Yes, enterochromaffin cells at the base of the stomach can change to neuroendocrine tumors due to overstimulation of Gastrin (hypergastrinemia). High levels of Gastrin is caused by very low levels of stomach acid (hypochlorhydria) or zero stomach acid (achlorhydria). This occurs once enough of Parietal Cells are destroyed as they also are your acid producing cells. Neuroendocrine tumors are very slow growing and usually benign as opposed to adenocarcinoma.

Rexz

Bacca profile image
Bacca in reply toRexz

In order to slow (prevent?) that conversion and prevent high gastrin, does increasing stomach acid help? Using apple cider vinegar or others?

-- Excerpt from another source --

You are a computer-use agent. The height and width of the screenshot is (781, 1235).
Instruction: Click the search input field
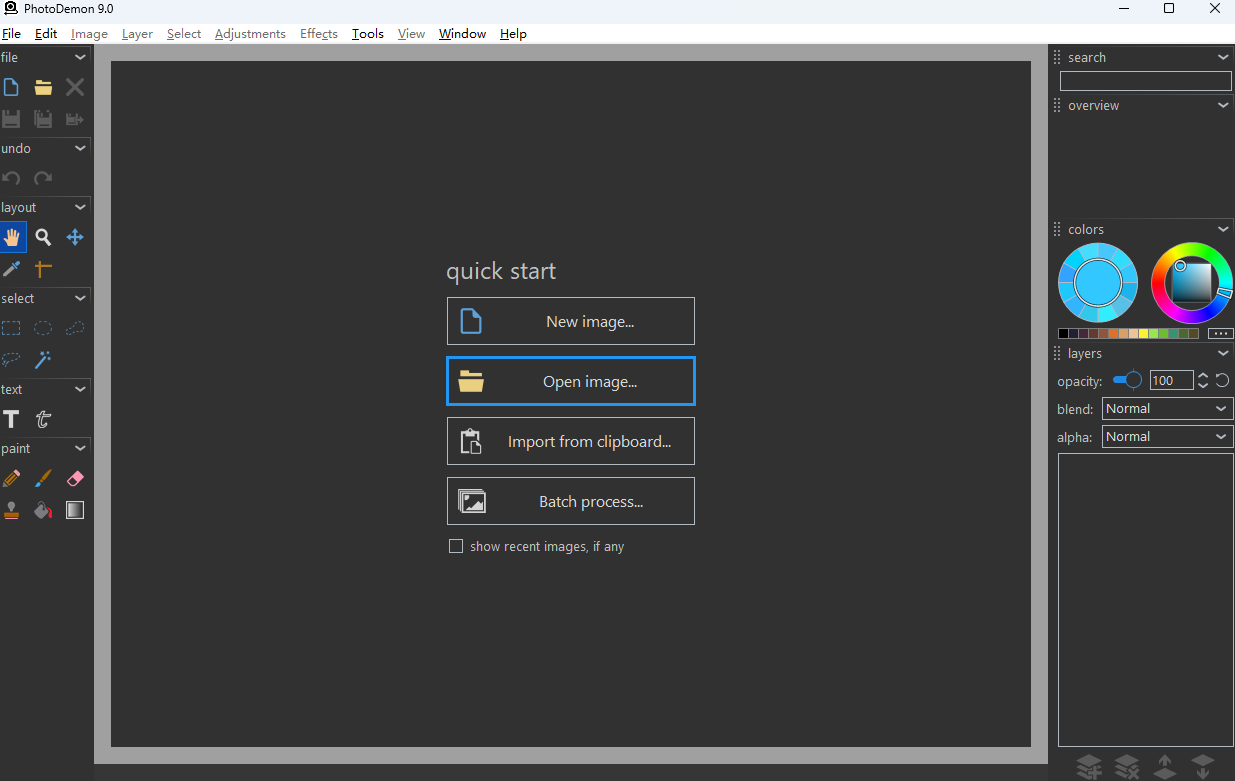tap(1145, 81)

Thanks for your explanations Rexz, as you say knowledge in this area is very scant.

Rexz profile image
Rexz in reply toBacca

That's a good question Bacca

No increasing stomach acidity through anything other than natural gastric acid does not seem to work. I take 3 grams of Betaine HCL before each meal for three years now and it has not reduced at all my serum Gastrin. Continuous high levels of Gastrin are what is causing the e-cells to be continuously overexcited. Gastrin being part of the feedback control that turns parietal cell proton pumps on to produce acid. I've researched and talked to the GI heads of most University Hospitals in SoCal but there is no way currently to stop excess Gastrin production.

Bacca profile image
Bacca in reply toRexz

Oh wow. Hats off for your resilience, and research efforts. What would we do without you!

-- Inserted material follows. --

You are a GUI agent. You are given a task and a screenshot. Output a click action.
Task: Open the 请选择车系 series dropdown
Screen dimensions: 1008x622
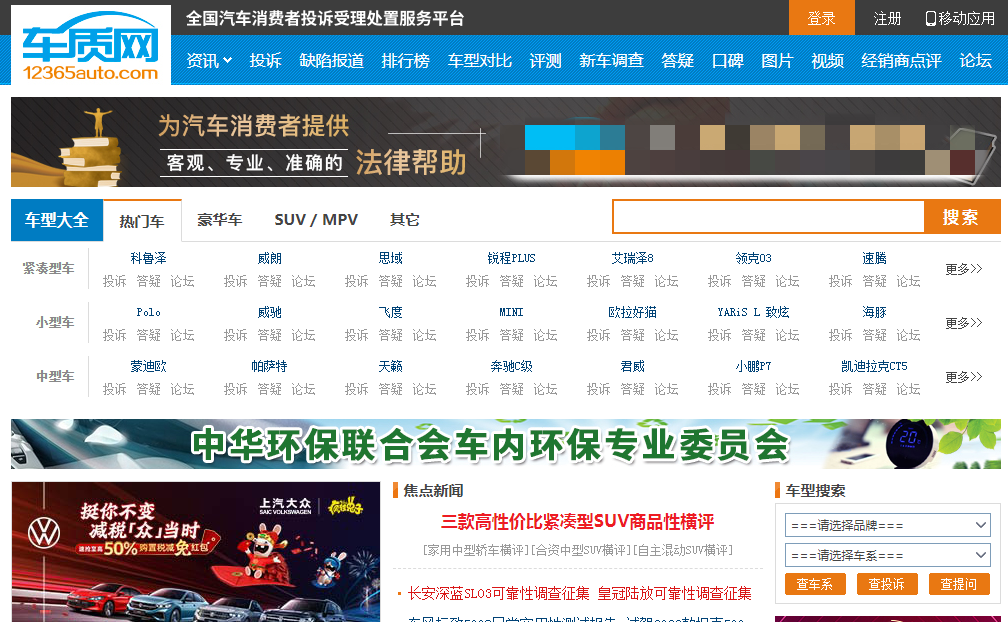click(x=887, y=555)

Thanks for your response and hope you’re having a ‘good day’! X

Rexz profile image
Rexz in reply toBacca

What would you do without me? Probably have a happy blissful day! 😂🤗

wedgewood profile image
wedgewood in reply toRexz

But ignorance is NOT bliss when it comes to the subject of P.A. / B12D . ! Thanks again Rexz

Rexz profile image
Rexz in reply towedgewood

You're so correct wedgewood so very correct. Such a great reminder. We all know the "Pernicious" in Pernicious Anemia is alive and well. Although treatable, It can kill you, even today, if not treated properly!